For several reasons it looks like this is an important time to talk about perception vs. reality when it comes to what makes a good scientist and a good discovery. A thread…
A while back I was asked to write and film a lecture series using the title “Great Heroes and Discoveries of Astronomy”. I agreed, but with the caveat that a key focus of the course would be examining what we mean when we talk about scientific “heroes”… https://twitter.com/emsque/status/1361008594414571521
We’re often sold the narrative of a “lone genius” ignoring crowds of naysayers and bravely persevering to bring some earth-shattering new discovery to the world. It sounds exciting, it gives us a hero to root for, and it's a nice easy story to tell.

It’s also almost never true.
The field-shaking game-changing discoveries that we think of in retrospect as accomplished by lonely heroic champions - Hubble’s discovery of galaxies beyond our own and an expanding universe, or Einstein’s theory of general relativity - were, in fact, nothing of the sort.
Every big astronomy discovery that I cover in the series - EVERY SINGLE ONE - has an origin story that begins with years of work by dozens of people painstakingly laying the groundwork for a few more hardworking researchers who then nudged science over some key new threshold.

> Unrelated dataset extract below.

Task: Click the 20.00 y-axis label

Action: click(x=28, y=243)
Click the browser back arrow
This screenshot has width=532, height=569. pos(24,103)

(an example: to talk about Hubble and our expanding universe you also HAVE to talk about Henrietta Leavitt, Heber Curtis, Vesto Slipher, Milton Humason, & Walter Baade, to name just a few. and that’s not even getting into the role that Einstein and Lemaitre played in the story…)
If someone loudly proclaims themselves as the “first” or “sole” person advocating for some grand new theory or idea, both they and their theory inevitably land somewhere between “immature” and “wrong”. It’s simply not how science works.
Moreover, every great discovery - EVERY SINGLE ONE - has grown stronger & more remarkable under intense examination by other experts. The science has flourished because of colleagues pulling it apart, exploring every angle, demanding “are you SURE?”, and listening to the answers.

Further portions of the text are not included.